November 3rd	Piyashat Sripratak Department of Mathematics Simon Fraser University	Facets of the Boolean Quadric Polytope Abstract: In this talk, we introduce a linearization of the unconstrained quadratic zero-one program in n variables. We denote the convex hull of solutions the Boolean quadratic polytope. Based on Manfred Padberg's work; The Boolean Quadric Polytope: some Characteristics, Facets and Relatives, we show all trivial facets and three families of facets of the polytope. There are O(3ⁿ) facets in these four types. At the end of the talk, we give some special cases and a generalization that are polynomially solvable or all facets are describable.

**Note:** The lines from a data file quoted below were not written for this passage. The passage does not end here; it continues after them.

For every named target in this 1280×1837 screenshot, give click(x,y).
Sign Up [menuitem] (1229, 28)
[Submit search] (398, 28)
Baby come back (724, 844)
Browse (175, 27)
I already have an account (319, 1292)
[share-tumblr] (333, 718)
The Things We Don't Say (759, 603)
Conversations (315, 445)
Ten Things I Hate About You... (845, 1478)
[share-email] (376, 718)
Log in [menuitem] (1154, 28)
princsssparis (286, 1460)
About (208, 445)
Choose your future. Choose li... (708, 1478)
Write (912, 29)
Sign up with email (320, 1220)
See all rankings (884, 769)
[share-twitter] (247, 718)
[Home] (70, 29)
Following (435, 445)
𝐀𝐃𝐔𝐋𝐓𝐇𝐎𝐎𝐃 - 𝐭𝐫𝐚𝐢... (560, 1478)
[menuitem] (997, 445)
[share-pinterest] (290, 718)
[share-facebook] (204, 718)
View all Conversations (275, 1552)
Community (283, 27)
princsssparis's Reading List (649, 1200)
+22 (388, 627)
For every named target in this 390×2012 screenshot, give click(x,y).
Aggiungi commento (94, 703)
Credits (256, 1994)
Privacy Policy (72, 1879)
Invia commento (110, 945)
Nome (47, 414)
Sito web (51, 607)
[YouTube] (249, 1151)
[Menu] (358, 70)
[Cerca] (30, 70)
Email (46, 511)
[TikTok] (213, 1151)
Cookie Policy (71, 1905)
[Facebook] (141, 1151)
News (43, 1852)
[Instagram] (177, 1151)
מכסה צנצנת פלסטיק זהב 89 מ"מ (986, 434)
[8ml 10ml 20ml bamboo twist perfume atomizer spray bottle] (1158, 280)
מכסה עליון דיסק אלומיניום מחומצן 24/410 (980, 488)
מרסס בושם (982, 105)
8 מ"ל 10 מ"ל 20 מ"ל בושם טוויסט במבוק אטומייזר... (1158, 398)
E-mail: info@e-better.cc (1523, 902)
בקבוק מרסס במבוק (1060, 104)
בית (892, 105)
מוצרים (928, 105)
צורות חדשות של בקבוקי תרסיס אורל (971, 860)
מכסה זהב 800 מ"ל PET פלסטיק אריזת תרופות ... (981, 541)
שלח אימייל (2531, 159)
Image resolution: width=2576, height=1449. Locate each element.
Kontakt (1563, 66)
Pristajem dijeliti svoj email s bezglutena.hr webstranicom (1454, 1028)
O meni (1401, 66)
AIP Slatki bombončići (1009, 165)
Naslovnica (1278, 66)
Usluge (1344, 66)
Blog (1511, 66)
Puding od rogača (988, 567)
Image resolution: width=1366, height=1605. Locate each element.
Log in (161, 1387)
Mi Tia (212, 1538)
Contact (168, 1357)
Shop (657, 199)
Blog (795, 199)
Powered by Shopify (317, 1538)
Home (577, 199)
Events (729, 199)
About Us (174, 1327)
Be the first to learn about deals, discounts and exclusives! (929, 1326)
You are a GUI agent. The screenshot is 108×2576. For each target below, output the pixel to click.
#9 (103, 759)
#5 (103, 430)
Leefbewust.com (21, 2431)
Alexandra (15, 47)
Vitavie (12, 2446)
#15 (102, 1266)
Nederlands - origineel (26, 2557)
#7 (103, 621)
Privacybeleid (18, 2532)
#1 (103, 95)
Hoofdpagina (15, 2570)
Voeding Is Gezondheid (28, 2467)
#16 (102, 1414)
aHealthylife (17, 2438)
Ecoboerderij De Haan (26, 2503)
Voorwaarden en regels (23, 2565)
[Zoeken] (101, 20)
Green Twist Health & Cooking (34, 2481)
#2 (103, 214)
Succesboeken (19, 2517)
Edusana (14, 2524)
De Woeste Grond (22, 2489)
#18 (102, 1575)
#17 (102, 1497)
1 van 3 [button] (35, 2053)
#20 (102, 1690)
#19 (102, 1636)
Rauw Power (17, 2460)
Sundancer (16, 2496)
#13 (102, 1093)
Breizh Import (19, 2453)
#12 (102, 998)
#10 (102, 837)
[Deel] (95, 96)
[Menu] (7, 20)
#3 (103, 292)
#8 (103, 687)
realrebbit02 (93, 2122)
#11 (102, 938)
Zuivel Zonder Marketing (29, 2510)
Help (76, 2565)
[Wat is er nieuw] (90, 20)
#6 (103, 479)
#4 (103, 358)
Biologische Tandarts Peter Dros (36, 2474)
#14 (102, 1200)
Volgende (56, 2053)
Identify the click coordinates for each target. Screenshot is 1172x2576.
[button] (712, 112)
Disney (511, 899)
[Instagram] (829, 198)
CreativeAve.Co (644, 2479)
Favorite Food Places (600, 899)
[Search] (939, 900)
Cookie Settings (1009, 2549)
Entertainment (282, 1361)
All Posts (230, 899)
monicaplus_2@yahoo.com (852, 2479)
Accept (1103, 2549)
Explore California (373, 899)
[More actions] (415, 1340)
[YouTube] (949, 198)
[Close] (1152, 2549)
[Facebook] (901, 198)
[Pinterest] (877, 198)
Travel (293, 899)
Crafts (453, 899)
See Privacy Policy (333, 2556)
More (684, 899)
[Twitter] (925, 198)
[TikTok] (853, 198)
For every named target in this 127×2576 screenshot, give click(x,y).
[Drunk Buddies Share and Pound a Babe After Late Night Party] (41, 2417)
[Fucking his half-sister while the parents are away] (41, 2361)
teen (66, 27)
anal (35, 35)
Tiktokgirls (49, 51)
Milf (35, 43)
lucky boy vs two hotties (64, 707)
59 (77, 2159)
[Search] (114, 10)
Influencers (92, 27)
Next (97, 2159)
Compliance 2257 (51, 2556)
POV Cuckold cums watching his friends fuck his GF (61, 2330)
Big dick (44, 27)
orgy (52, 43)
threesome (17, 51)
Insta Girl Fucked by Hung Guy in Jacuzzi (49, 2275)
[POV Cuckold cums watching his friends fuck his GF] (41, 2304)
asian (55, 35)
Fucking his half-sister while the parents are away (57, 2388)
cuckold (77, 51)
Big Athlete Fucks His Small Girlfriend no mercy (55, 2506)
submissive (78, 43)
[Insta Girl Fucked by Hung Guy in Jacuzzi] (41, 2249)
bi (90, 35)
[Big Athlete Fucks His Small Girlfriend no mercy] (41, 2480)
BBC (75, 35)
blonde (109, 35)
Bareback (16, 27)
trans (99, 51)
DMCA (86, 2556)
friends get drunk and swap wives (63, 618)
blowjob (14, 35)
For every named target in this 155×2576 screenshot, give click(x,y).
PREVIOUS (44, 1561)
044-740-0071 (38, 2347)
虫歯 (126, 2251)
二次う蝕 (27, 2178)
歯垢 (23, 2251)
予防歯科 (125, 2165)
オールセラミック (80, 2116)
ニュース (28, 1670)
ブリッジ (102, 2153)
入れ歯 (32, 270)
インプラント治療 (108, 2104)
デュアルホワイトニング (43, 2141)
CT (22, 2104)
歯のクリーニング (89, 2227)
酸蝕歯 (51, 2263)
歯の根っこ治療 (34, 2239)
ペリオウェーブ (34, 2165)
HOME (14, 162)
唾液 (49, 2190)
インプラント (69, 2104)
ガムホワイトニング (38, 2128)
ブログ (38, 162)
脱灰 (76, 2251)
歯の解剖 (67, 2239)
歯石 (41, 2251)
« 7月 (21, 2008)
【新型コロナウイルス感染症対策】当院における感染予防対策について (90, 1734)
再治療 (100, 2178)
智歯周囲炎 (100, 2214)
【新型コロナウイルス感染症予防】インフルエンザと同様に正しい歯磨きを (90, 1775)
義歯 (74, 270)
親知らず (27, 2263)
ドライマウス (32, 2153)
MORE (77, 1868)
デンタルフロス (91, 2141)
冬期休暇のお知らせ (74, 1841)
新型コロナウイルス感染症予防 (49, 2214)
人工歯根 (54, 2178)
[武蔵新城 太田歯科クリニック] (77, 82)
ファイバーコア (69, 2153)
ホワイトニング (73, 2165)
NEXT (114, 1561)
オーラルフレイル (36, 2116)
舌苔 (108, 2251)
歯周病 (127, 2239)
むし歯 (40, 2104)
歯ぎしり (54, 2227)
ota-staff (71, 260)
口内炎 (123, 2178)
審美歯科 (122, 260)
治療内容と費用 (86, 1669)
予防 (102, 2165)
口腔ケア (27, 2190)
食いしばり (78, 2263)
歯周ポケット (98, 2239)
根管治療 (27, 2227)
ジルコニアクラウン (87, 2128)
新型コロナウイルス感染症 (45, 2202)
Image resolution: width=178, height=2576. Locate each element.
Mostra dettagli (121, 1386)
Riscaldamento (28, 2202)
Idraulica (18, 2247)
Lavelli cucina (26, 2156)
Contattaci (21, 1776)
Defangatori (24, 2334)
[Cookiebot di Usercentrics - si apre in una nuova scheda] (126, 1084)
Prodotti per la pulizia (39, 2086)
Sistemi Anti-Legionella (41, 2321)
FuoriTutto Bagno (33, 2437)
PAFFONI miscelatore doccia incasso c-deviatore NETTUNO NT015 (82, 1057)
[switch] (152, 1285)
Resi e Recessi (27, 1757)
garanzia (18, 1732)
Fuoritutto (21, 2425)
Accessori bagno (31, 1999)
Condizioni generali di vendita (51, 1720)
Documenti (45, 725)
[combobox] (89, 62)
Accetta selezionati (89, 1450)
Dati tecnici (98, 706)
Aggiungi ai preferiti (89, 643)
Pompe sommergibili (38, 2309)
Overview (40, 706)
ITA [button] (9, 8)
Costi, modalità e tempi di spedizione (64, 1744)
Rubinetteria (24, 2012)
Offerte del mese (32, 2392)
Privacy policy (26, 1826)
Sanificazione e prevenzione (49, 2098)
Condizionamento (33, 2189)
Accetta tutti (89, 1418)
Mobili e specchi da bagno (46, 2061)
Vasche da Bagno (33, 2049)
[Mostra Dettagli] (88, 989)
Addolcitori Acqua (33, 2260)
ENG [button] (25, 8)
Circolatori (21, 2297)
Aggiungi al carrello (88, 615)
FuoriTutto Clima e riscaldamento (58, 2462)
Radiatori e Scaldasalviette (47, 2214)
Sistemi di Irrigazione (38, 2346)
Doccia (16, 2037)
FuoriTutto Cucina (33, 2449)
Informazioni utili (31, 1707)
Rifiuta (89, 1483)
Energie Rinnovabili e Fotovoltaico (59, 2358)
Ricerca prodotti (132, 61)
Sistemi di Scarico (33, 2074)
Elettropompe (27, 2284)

October 20th *1:30 p.m.*	Annie Zhang Department of Mathematics Simon Fraser University	Quadratic Bottleneck Problems: Algorithms, Complexity and Related Topics Ph.D. thesis defence Abstract: In this thesis we study the quadratic bottleneck combinatorial optimization problem (QBCOP) which generalizes the well-known class of bottleneck problems. The solvability of QBCOP is linked to that of the linear combinatorial optimization problems with conflict constraints. Various properties and algorithms for these classes of problems are developed and special cases of spanning trees, knapsack type problems, and assignment variations are explored. These problems are shown to be strongly NP-hard even on very special graphs. We then identify polynomially solvable special cases and also develop heuristics algorithms. Experimental results are reported for all the heuristics we developed. As a by-product our work, we have an approximation algorithm for the maximum edge clique partitioning problem, improving the best known performance ratio for the problem.